Co-targeting cystathionine gamma-lyase and mTOR: a promising therapeutic strategy in clear cell ovarian cancer
摘要
Clear cell ovarian carcinoma (CCOC) is a rare, aggressive ovarian cancer subtype, comprising approximately 12% of epithelial ovarian carcinoma (EOC) cases in Western countries yet associated with the worst prognoses due to its chemoresistance. Most CCOCs harbor activating PIK3CA mutations that drive PI3K/AKT/mTOR signaling and HIF1α expression. Despite their clinical success in some cancers, mTOR inhibitors have shown limited efficacy in CCOC, even though this pathway is highly active. Consequently, CCOC continues to be managed like other epithelial ovarian cancers. We recently uncovered cystathionine γ-lyase (CTH), a key enzyme in the transsulfuration pathway, as a metabolic vulnerability in CCOC, supporting HIF1α expression, survival and metastasis. This study aims to address whether simultaneously targeting CTH and mTOR could enhance therapeutic outcomes beyond those achieved by mTOR inhibition alone.
CCOC lines were engineered with CTH knockout (KO) or treated with the CTH inhibitor Aviglycine hydrochloride (AVG; ABG-3168); mTOR was blocked with everolimus, a clinical stage mTOR inhibitor. Single and combined treatments were tested in two-dimensional cultures and three-dimensional spheroids under normoxia (21% O2) and hypoxia (1% O2). We measured viability, proliferation, colony formation, apoptosis, and protein signaling. Drug interaction was quantified with a synergy model.

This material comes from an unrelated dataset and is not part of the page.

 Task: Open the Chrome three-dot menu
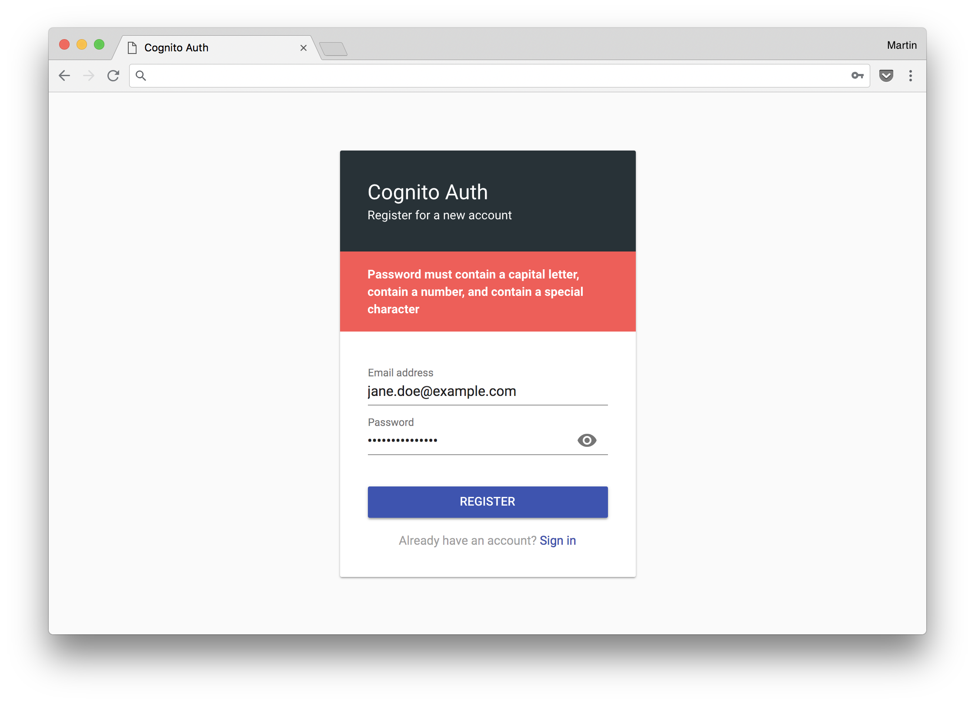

Everolimus reduced viability and increased apoptosis across CCOC cell lines, but activity was modest as a single agent. Adding CTH inhibition produced synergistic growth suppression at low doses, with the effect being stronger under hypoxia. The combination reduced colony formation over 14 days and decreased spheroid size while increasing caspase-3/7 activity. Dual treatment decreased HIF1α protein expression more than either monotherapy while maintaining strong inhibition of mTOR/S6 kinase signaling; total mTOR and S6 kinase were unchanged. In CTH-deficient models, the synergy was maintained; however, pharmacological inhibition of CTH with AVG did not produce additional effects, indicating dependence on CTH activity and supporting an on-target mechanism. Similar antiproliferative effects with combined treatment were observed in a CTH-expressing Ewing sarcoma (EwS) model.
Together, these findings support biomarker-guided strategies and rational combination therapies that achieve dual targeting of mTOR and CTH, thereby disrupting protein translation and hypoxia adaptation in CCOC and other CTH-expressing cancers.